Triangle alignment. A The first and the last atom of the two protein structures (CG and NE) are shown for a single simulation snapshot, and the triangle defined by these two atoms and the origin (0, 0, 0) are indicated. The triangles are initially not sharing a plane. B After rotation, the triangles are put in the same plane within the three-dimensional space, and the heights of both triangles are set parallel. This configuration is the mandatory starting configuration for the alignment procedure. The backbone of the NE (blue) and the CG (red) proteins are shown as semi-transparent structures

Note that the alignment algorithm is not deterministic, and it is possible that a successive rotation would decrease the Fréchet distance between the two structures without reaching the best relative alignment if the random rotation axis was not chosen optimally. The algorithm always follows the decrease in the Fréchet distance at each iteration, and therefore, it might follow a potentially wrong rotation direction. In order to decrease the chance of a non-optimal fit, the Fréchet alignment was repeated ten times from the initial coplanar triangle configuration. Finally, the alignment with the lowest Fréchet distance was chosen for each simulation snapshot.
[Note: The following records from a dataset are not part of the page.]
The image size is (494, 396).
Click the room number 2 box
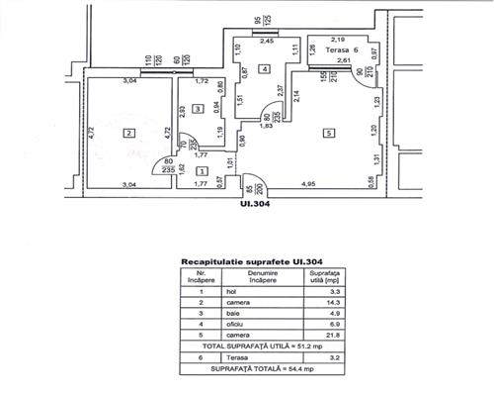pos(128,132)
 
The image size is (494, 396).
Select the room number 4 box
pos(265,68)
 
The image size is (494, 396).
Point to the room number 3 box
pos(198,108)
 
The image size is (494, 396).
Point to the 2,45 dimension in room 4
pos(267,42)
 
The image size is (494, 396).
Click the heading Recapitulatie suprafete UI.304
pos(246,261)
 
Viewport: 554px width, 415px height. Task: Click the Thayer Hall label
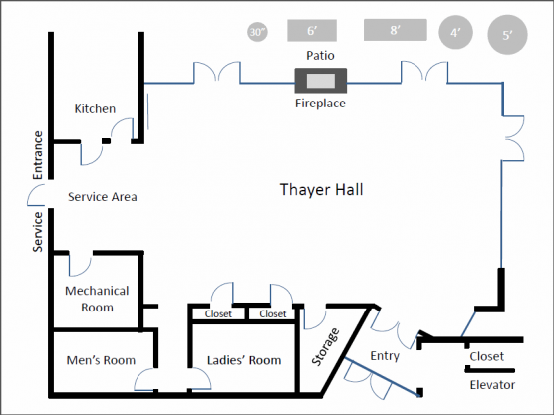click(x=321, y=190)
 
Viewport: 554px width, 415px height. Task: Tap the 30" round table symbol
click(x=257, y=32)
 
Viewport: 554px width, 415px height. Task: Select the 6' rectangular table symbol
click(x=312, y=30)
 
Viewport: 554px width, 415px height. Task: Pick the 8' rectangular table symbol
click(x=396, y=30)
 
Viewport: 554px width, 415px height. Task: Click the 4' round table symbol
click(x=455, y=33)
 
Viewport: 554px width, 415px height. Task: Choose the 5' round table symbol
click(x=507, y=35)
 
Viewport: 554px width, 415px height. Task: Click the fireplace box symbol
click(x=321, y=81)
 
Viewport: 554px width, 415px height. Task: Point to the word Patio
click(x=320, y=56)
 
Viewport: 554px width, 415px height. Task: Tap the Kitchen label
click(x=95, y=109)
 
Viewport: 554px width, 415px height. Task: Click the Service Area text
click(x=103, y=197)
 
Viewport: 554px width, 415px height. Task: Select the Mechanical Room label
click(x=97, y=299)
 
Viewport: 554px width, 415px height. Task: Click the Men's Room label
click(x=101, y=360)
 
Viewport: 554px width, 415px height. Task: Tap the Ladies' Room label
click(x=244, y=360)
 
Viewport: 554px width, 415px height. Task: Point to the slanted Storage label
click(x=325, y=347)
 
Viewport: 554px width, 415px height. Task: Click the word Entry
click(x=385, y=356)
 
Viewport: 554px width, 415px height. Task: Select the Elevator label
click(x=492, y=385)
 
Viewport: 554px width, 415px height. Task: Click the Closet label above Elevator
click(x=487, y=356)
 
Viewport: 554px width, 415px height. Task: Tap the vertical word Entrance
click(x=38, y=155)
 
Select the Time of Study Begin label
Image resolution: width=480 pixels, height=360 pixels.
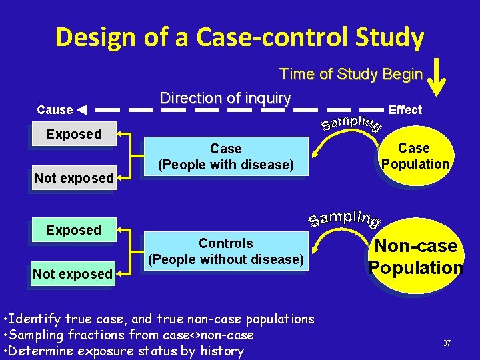(351, 74)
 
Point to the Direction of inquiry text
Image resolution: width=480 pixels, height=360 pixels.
(225, 98)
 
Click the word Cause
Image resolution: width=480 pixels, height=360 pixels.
(55, 110)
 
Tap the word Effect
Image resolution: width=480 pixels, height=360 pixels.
(405, 110)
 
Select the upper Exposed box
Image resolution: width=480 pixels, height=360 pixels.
(74, 134)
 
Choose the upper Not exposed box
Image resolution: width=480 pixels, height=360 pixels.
(74, 178)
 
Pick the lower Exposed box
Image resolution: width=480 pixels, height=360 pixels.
(74, 230)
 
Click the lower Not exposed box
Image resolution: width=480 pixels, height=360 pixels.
(73, 274)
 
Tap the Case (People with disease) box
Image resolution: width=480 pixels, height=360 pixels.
(225, 157)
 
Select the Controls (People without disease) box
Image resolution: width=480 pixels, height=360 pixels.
(225, 251)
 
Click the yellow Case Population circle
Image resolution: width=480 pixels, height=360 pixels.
(415, 156)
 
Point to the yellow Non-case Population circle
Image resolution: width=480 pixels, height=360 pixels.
(415, 257)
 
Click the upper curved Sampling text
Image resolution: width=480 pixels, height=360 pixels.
(351, 123)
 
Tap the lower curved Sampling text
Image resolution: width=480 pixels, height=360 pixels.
(345, 217)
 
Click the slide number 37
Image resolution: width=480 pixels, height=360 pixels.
(447, 343)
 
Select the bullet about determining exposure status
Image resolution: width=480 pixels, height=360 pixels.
(124, 351)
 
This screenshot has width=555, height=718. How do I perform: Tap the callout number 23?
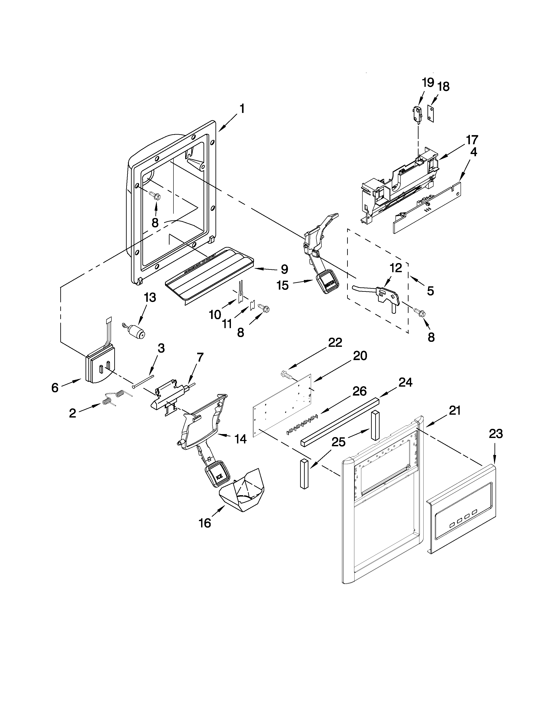(x=496, y=434)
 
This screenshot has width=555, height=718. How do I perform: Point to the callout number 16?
(x=205, y=523)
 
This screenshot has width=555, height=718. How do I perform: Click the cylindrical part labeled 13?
(x=137, y=331)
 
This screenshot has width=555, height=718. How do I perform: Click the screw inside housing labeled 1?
(x=155, y=196)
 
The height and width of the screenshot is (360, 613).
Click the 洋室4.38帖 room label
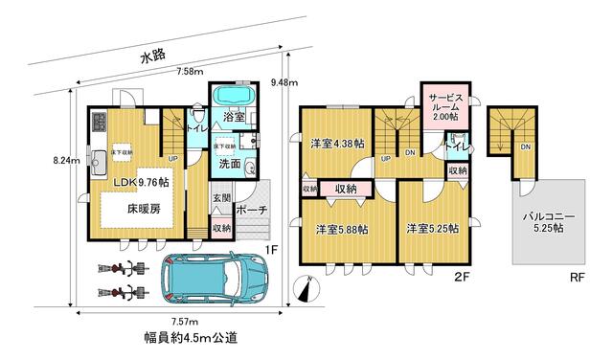[337, 144]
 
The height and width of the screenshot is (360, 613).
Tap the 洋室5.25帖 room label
[430, 229]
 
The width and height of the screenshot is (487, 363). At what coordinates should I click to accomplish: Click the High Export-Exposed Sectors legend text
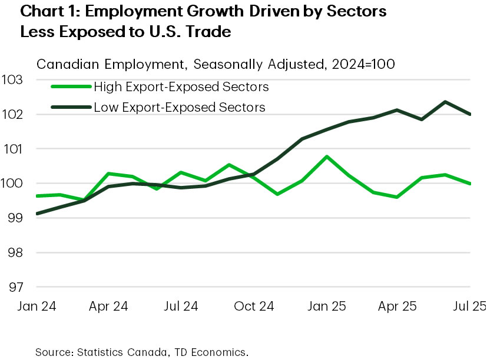pos(182,87)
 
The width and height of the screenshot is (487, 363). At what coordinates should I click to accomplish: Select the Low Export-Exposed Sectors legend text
pos(180,107)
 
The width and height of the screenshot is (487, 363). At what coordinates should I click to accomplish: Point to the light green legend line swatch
pos(70,87)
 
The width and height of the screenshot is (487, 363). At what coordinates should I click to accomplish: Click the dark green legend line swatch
pos(70,107)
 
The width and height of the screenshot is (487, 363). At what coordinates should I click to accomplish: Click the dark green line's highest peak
pos(445,102)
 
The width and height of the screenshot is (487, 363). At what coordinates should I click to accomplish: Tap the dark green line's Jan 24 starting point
pos(37,214)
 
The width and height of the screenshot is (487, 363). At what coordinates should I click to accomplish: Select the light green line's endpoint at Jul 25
pos(470,184)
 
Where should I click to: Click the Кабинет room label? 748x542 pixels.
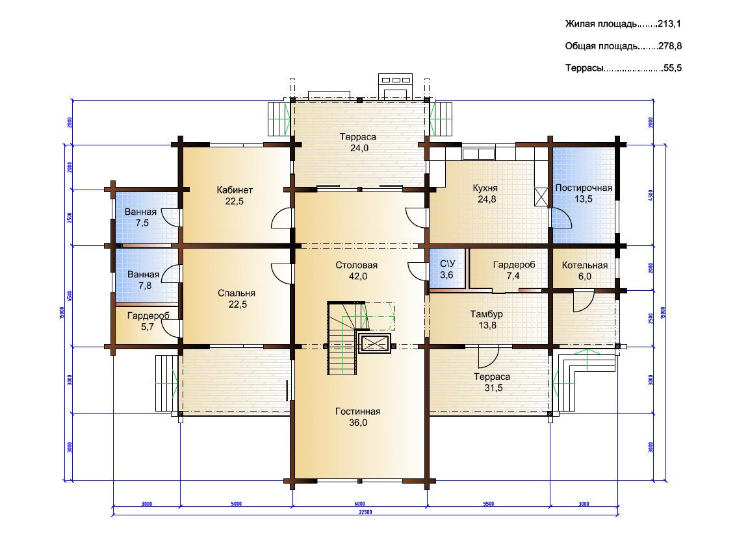234,196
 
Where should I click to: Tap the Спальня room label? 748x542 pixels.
237,299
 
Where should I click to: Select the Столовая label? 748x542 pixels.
356,271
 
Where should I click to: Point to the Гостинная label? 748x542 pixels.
358,417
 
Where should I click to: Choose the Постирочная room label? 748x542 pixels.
584,193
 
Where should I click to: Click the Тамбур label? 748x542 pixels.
487,319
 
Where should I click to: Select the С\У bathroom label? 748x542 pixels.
447,269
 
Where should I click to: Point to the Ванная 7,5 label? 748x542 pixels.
141,217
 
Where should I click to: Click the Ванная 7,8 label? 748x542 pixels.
144,280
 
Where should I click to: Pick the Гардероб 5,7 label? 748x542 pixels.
148,321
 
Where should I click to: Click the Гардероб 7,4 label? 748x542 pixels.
514,270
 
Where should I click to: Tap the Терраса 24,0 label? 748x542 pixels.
358,142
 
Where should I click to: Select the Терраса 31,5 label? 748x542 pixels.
493,382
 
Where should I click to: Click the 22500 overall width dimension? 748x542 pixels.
365,513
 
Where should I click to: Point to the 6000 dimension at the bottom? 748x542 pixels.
359,504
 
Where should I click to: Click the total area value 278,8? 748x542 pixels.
670,46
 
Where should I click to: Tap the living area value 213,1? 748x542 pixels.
669,24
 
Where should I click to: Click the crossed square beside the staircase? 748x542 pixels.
375,343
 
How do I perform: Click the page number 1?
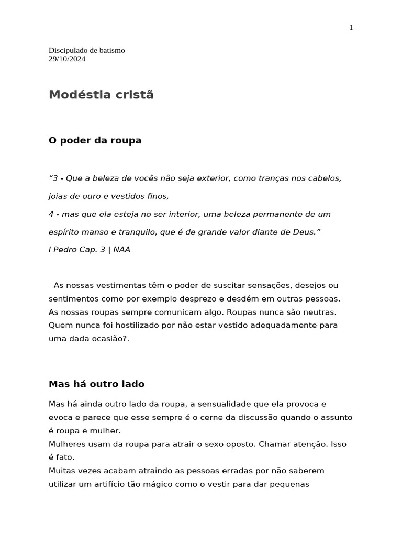[351, 28]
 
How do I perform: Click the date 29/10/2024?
[67, 59]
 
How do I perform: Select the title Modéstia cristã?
[101, 95]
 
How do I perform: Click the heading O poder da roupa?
[95, 140]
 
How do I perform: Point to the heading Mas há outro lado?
[96, 384]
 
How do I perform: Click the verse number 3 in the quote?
[54, 178]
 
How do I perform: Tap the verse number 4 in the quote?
[51, 214]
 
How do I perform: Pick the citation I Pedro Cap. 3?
[77, 250]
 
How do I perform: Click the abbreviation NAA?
[121, 250]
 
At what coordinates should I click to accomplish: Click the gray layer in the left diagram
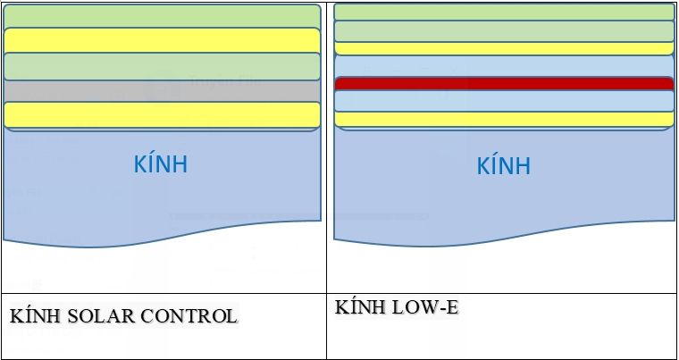click(162, 91)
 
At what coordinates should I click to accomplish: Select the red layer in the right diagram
click(504, 84)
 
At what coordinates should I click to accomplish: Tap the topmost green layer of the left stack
click(162, 16)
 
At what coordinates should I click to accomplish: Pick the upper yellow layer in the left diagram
click(162, 40)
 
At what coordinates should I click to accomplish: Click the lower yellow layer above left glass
click(162, 114)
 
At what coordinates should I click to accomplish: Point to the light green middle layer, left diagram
click(162, 66)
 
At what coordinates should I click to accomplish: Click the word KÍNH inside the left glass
click(161, 165)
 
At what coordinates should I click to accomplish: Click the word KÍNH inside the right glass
click(504, 166)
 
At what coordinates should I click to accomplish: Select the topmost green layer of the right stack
click(504, 12)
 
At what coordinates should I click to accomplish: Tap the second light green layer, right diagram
click(504, 31)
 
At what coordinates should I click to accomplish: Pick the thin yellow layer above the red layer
click(504, 48)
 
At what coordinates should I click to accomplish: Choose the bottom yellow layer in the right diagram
click(504, 119)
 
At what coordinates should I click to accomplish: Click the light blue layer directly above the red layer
click(504, 66)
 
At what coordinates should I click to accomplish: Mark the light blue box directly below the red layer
click(504, 100)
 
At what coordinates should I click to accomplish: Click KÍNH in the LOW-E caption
click(359, 308)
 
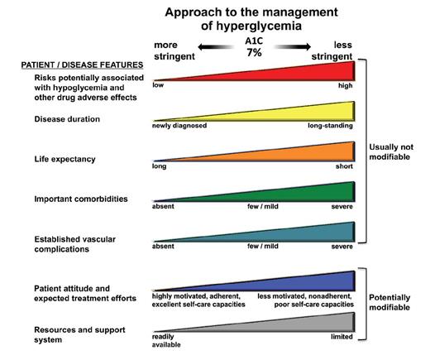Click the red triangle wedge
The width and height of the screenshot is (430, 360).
pos(314,72)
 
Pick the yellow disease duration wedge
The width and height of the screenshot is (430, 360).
pos(314,113)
In this study, the rotation angle was set to 0.0006 degrees, and 500 iterations were performed to find a better alignment of the two studied structures. The rather rotation small angle was assumed to correct the alignment established with the Kabsch algorithm in the previous alignment step. In each rotation, the average maximum displacement of a single residue was just 0.00014 Å. Alternative strategies that involved multiple rotation angles as well as a scheme, that would alter the rotation angle depending on the improvements achieved in prior steps were also considered. For the size of neutrophil elastase and cathepsin G, such methods, however, did not show any improvement in the merit of the alignment procedure.

Residues coupling: generating relative displacements

Every amino acid residue can be described through its three backbone atoms for the alignment procedure. However, considering all backbone atoms is computationally demanding and largely unnecessary, as the description of every amino acid residue can be further reduced to only the C\(_{\alpha }\) atoms. Their central location in each residue makes the C\(_{\alpha }\) atoms a suitable anchor point for the description of residue motion.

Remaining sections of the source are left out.